We have seen all of this, while Assange’s critics tell us (1) nothing he has revealed is of any significance and (2) what he has revealed is so significant he must be prosecuted or terminated with prejudice. Let the government fight its corner, fair enough. But does the press, which collaborated with WikiLeaks in bringing so much information to public scrutiny, need to condemn him? In the battle between the state and the free press, I stand with the free press.
This is an easy decision, and I made it well before I met Assange last weekend. He seemed to me to be neither arrogant nor deceptive. He is, however, single-minded and determined to fight for his corner. He has accepted his predicament with good grace, having endured nine days in Wandsworth Prison in solitary confinement. The terms of his bail, while he awaits a possible extradition to Sweden for alleged crimes that carry no sentence other than a small fine, require him to remain inside the Norfolk farmhouse of his friend Vaughan Smith, a brave former Grenadier Guards officer and combat cameraman. Julian may leave the house only for daily visits to the local police station. When we wanted to smoke outside, in deference to Pranvera Smith’s understandable concern about the air around her beautiful little daughters being fouled by tobacco, Julian had to stand inside the doorway. I was free to pace the garden with my cigar, the absurdity of which was obvious to us both.

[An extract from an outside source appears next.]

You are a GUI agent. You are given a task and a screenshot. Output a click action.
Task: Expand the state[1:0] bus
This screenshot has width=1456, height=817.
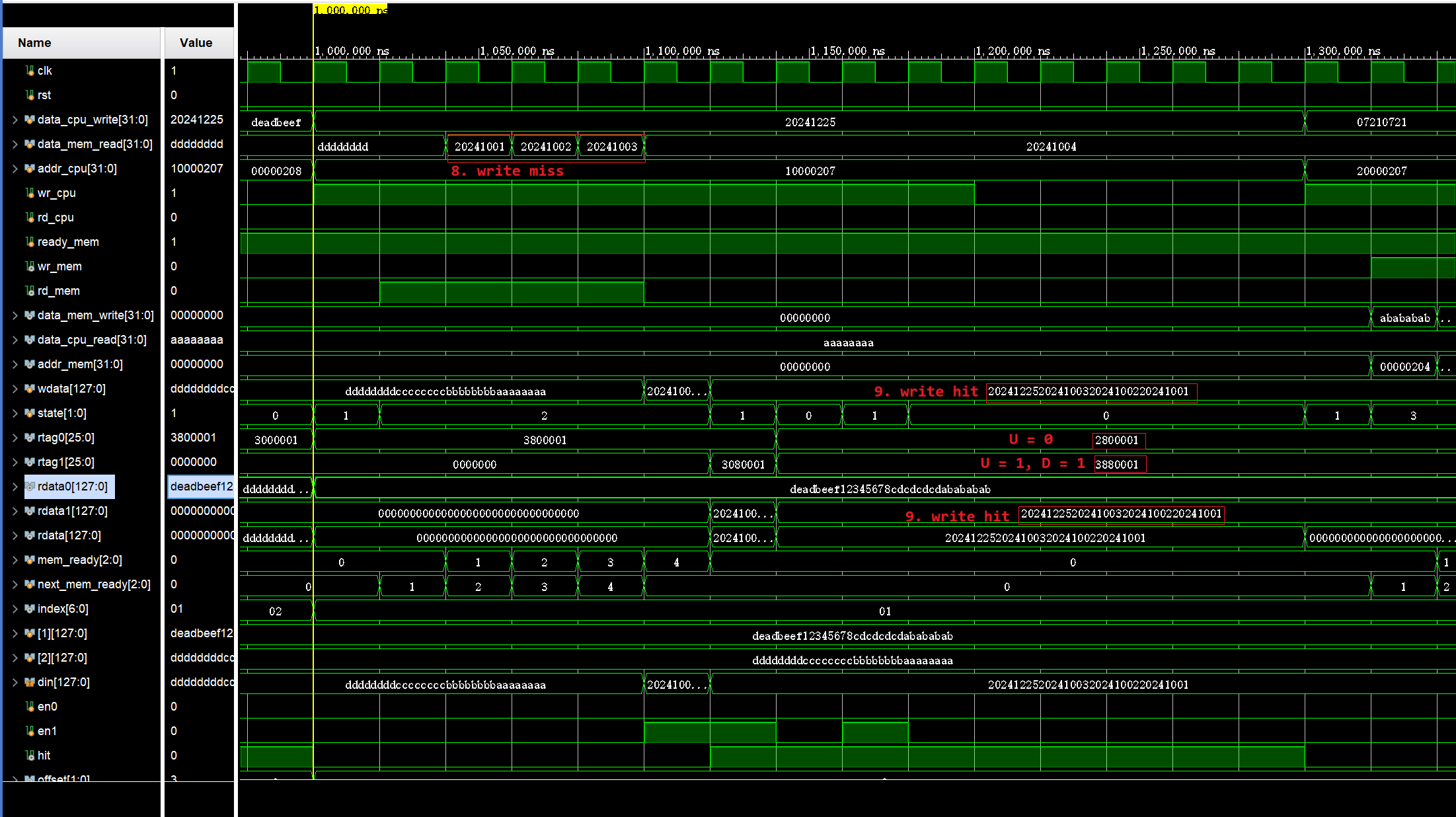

He spends most of his time working on WikiLeaks and preparing his legal defense, showing no sign of the tension that would break most of us. But making this a battle about his personality misses the point: The issue is freedom to publish information without fear of intimidation, imprisonment, and death. Where are my colleagues? Many have stood up honorably to defend him and to guarantee his bail in Britain. Others have turned on him, including the two English-language newspapers (
The Guardian in London and
The New York Times) that published documents they could have obtained only from him. It was ever thus, as Julien Benda
reminded us in
La Trahison des Clercs:
Our age has seen priests of the mind teaching that gregarious[ness] is the praiseworthy form of thought, and that independent thought is contemptible. It is moreover certain that the group which desires to be strong has no use for a man who claims to think for himself.
During America’s war in Vietnam, Noam Chomsky referred to the journalistic and academic defenders of the aggression as the “secular priesthood.” Their heirs worship at the same altar of power, even when it means sending one of their own to prison for a “crime” they only pretend to commit: speaking truth to and about power.